### Passage given:

# # # #

Image and news source: Hawaii News Now

By HNN Staff | May 18, 2017 at 7:42 PM HST - Updated August 12 at 4:50 AM

HONOLULU (HawaiiNewsNow) - Four out of every ten newlyweds in Honolulu are married to someone of a different race or ethnicity, by far the highest percentage of any metropolitan area in the United States, according to new research by the Pew Research Center.

The study, which was based on U.S. Census data covering the four-year span between 2011 and 2015, shines a light on the rapidly increasing national trend of Americans marrying outside their own race.

At the national level, according to Pew, roughly one in every six newlyweds – 17 percent – was involved in an interracial marriage. That number represents a significant increase from the 3 percent figure listed for 1967, when the Supreme Court first ruled that interracial marriages were legal.

Of all the areas considered in the study, Honolulu's 42 percent intermarriage rate is significantly higher than both the national average and the next-highest metropolitan location: the Las Vegas-Henderson-Paradise region in Nevada, which measured 11 percentage points lower than Honolulu.

In only one other area – Santa Barbara, California – could Pew find an intermarriage rate of more than 30 percent. The next-highest rates were found in Fayetteville, North Carolina (29 percent), Melbourne, Florida (29 percent), and Albuquerque, New Mexico (28 percent).

The lowest rate of intermarriage in the United States was found in Jackson, Mississippi, where just three percent of weddings involved interracial couples.
Copyright 2017 Hawaii News Now. All rights reserved.

# # # #

### Task brief:
Pick up the Honolulu intermarriage article above at its end and write the next few paragraphs.

### Collected material:
# # # #

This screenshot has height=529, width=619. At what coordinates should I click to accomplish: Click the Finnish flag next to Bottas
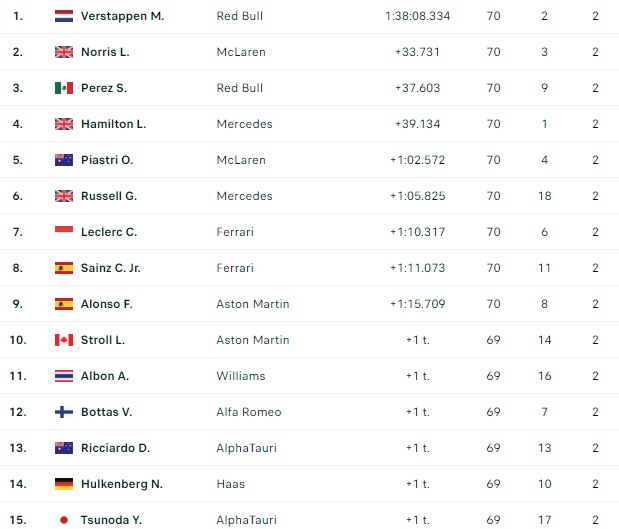point(64,412)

# # # #

### Output below:
It's incredibly common throughout Hawaii so when you see statistics of people choosing only one (single response) ethnic group, race, tribe or ancestry -- the numbers look deceivingly low compared to other states because it doesn't quite capture the full picture of it's diversity and how people identify themselves. In fact, it has the highest mix rate of every single racial category in the U.S. and it gets even more complex when you also add in what ethnic groups they're mixed with under each racial, tribal or ancestral category and combination thereof.
Great article!

Here are the major metros besides Honolulu(42%)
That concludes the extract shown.